> Your instructions
Lines from the one holding "You are a computer-use" through the end of the entries, inclusive, form the whole output; reproduce them exactly and omit pictures.

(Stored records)
=== Begin Enclosure ===

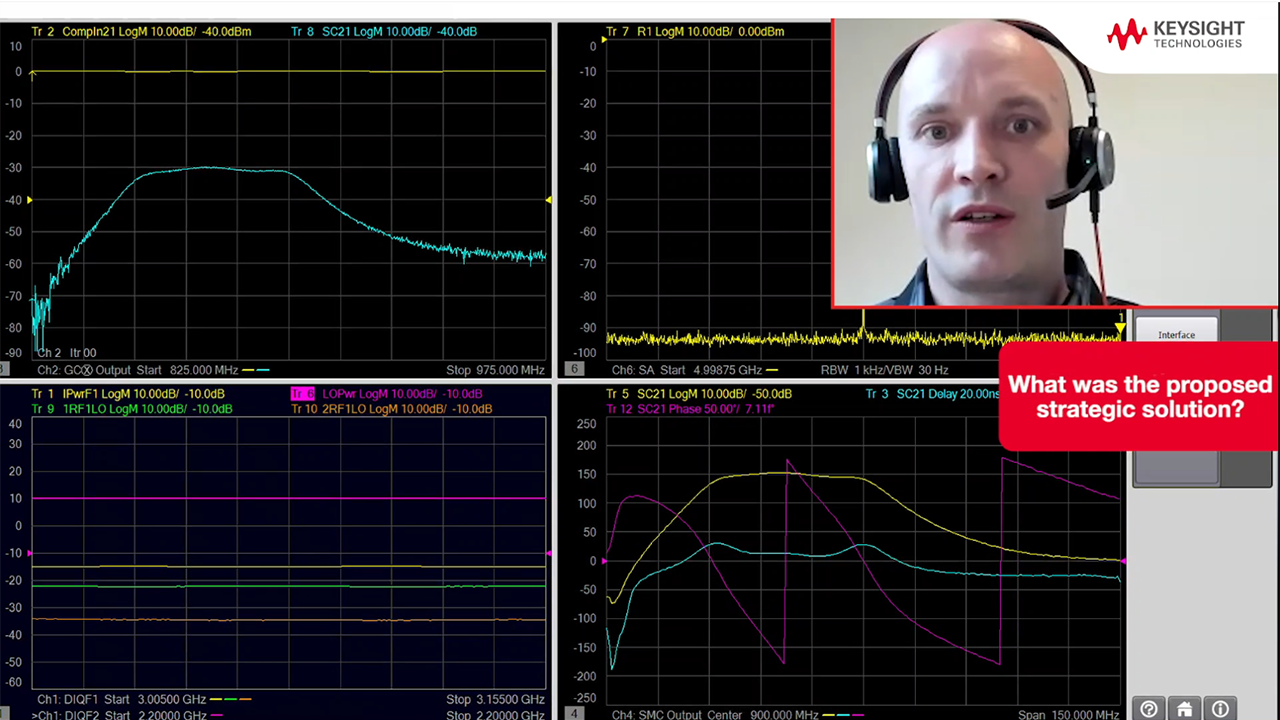Click the yellow reference level marker at -40

tap(29, 200)
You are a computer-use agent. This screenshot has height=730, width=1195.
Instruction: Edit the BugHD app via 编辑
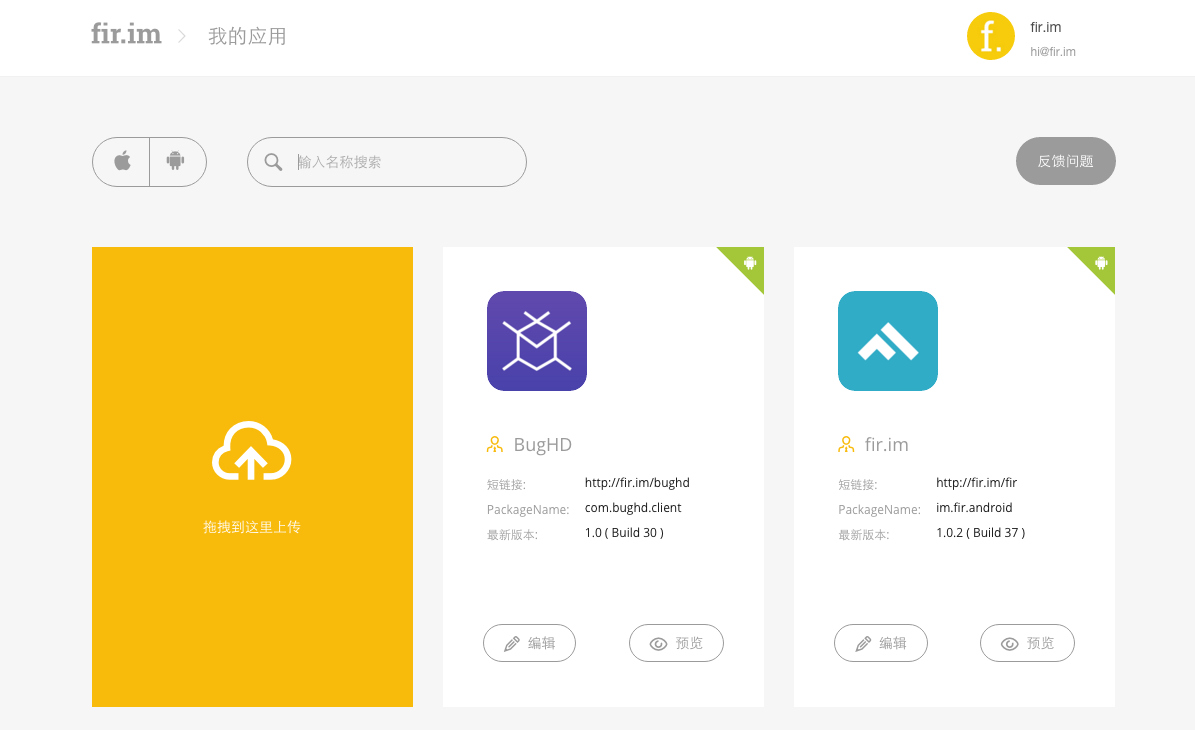529,643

=== End Enclosure ===

> Exercise output
You are a computer-use agent. This screenshot has height=730, width=1195.
Instruction: Edit the BugHD app via 编辑
529,643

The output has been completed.